13.5 Legal notices (i.e., claimed breach or termination) to be provided under this Agreement shall be delivered in writing (a) in person, (b) by nationally recognized overnight delivery service, or (c) by registered prepaid post to the other party as set forth on the signature page hereto. All legal notices shall be deemed to have been given upon receipt or, if under (c) two (2) business days after being deposited in the mail. Either party may change its address by giving notice of the new address to the other party pursuant to this Section and identifying the effective date of such change.
13.6 This Agreement is not intended to and does not create rights in favour of any person other than the Parties, save that each Client’s Group Company will be entitled to enforce this Agreement. Client’s Group Company means (i) a parent undertaking of that party; (ii) a subsidiary undertaking of that party; or (iii) a subsidiary undertaking of a parent undertaking of that party; or any company which is a joint venture not wholly-owned or majority-owned (directly or indirectly) by the Client.
13.7 Both Parties understand that it is the policy of both Parties to never tolerate unethical behaviour either in their own activities or in those with whom the Parties seek to do Business.
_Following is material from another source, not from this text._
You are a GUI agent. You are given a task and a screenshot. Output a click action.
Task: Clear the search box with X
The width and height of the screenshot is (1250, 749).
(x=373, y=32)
Each Party confirms that its policy shall comply with all applicable laws, statutes, and regulations, relating to anti-bribery and anti-corruption, including but not limited to, the Corruption of Foreign Public Officials Act (Canada).
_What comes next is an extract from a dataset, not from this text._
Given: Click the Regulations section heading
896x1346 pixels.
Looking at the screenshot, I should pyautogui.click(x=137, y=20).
13.8 Neither Party will tolerate fraud nor dishonest acts. Any fraudulent, dishonest or other such illegal act may be treated as a material breach of this Agreement, if it has a significant impact on the Agreement or the services. Fraud or dishonest acts may include fraud events that could cause damage to a Party’s reputation, regulatory requirements, assets or client servicing relationships. Fraud or dishonest acts may also include: manipulation of records; theft and misappropriation of funds or property; misuse of information, records and equipment; or bribes and inappropriate payments.
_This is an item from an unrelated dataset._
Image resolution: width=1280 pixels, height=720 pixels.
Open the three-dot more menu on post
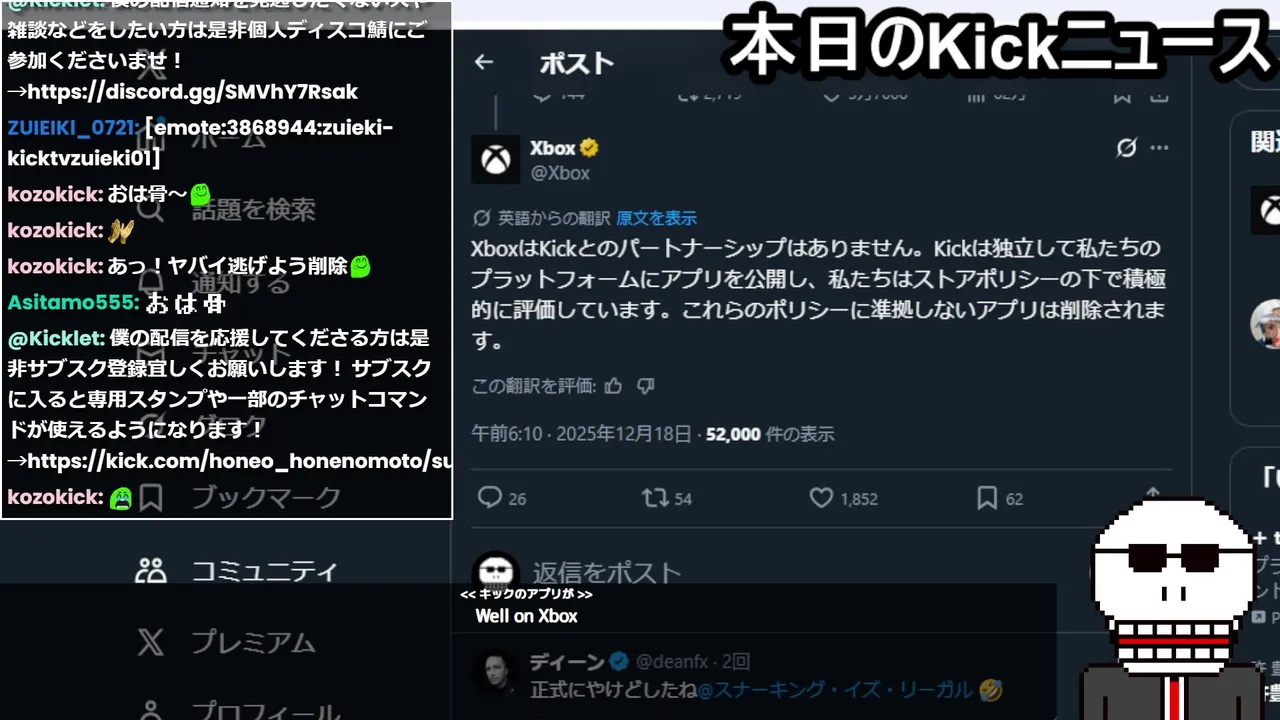coord(1159,148)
13.9 This Agreement, including its Schedules constitute the entire agreement between the Parties and supersedes all other agreements and understandings between the Parties, oral or written, with respect to the subject matter hereof, including any confidentiality agreements. This Agreement shall not be modified or amended except by a writing signed by both Parties. ANY NEW TERMS OR CHANGES INTRODUCED IN A PURCHASE ORDER OR OTHER DOCUMENT ARE VOID AND OF NO FORCE OR EFFECT. COBALT’S ACKNOWLEDGEMENT OF RECEIPT OF SUCH DOCUMENT OR ACCEPTANCE OF PAYMENT SHALL NOT CONSTITUTE AGREEMENT TO ANY TERMS OTHER THAN THOSE SET FORTH IN THIS AGREEMENT. Any right, obligation or condition that, by its express terms or nature and context is intended to survive the termination or expiration of this Agreement, shall survive any such termination or expiration hereof. This Agreement may be executed in one or more counterparts, all of which together shall constitute one original document. A copy of the original shall be as effective and enforceable as the original.